Begitu pula pesan klasik yang diwariskan oleh Umar bin Khattab, “egakkan keadilan, meski langit akan runtuh.”

Sebuah kalimat menembus zaman, mengingatkan bahwa hakim sejati tidak mencari kehormatan dari manusia, tetapi dari kebenaran yang ia bela. 

Era modern, ketika dunia sibuk dengan sorotan publik dan media sosial, panggilan “Yang Mulia” menjadi ujian baru.

Dalam dunia peradilan, kemuliaan sejati bukan tentang kebebasan pribadi, tetapi tentang keberanian menjaga kebebasan dan martabat orang lain. 

Maka siapapun dia, baik dipanggil Qadhi, Your Honour, atau Yang Mulia, sejatinya hanya ada satu syarat untuk benar-benar layak disapa demikian, yakni menjadi manusia yang jujur, bijaksana, dan setia pada nurani keadilan.

Sebagai Penutup

Dalam setiap zaman, kehormatan seorang hakim selalu menjadi cermin dari peradaban yang menjunjung keadilan. 

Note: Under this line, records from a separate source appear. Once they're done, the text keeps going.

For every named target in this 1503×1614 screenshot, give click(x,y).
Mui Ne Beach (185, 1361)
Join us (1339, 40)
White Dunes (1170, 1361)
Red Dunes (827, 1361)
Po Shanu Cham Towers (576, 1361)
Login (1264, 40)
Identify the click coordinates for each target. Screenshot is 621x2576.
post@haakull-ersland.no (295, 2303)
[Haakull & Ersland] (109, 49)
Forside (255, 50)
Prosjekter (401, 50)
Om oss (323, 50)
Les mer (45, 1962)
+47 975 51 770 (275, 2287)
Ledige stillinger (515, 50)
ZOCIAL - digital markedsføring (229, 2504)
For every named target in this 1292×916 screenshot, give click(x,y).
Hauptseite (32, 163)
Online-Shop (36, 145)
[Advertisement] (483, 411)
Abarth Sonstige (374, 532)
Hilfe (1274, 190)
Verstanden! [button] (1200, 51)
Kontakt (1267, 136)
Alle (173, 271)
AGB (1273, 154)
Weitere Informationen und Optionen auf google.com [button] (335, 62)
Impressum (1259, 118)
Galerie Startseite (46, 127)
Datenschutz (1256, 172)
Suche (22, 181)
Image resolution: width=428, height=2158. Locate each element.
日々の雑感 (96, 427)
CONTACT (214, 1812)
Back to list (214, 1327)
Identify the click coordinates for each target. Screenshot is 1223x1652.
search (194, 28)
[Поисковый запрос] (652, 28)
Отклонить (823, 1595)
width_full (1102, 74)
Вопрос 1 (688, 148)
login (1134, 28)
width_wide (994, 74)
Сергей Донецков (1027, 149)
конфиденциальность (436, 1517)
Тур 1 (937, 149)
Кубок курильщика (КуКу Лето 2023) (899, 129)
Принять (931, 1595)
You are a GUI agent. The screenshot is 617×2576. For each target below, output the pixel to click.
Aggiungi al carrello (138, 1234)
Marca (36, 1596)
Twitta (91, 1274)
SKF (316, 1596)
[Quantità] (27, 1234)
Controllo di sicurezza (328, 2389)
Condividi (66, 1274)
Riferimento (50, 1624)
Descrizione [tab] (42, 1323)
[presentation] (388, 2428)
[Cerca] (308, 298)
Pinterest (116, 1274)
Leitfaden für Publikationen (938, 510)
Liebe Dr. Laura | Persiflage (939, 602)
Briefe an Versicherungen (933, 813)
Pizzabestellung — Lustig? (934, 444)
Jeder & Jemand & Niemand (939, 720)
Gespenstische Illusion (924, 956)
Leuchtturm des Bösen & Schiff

Gelar Yang Mulia, bukan sekadar panggilan sopan, melainkan pengakuan bahwa keadilan memerlukan sosok yang tidak hanya berilmu, tapi juga berjiwa besar. 

Sebagaimana kata Mahatma Gandhi, the true measure of any society can be found in how it treats its most vulnerable members. (ukuran sejati dari suatu masyarakat terlihat dari bagaimana ia memperlakukan yang paling lemah.) 

Ukuran kemuliaan tidak ditentukan oleh toga atau gelar, melainkan cara seorang hakim memperlakukan setiap pencari keadilan dengan empati dan keberanian moral. 

Sementara Kofi Annan, mantan Sekjen PBB, pernah menegaskan without justice, there can be no peace. Without peace, there can be no justice.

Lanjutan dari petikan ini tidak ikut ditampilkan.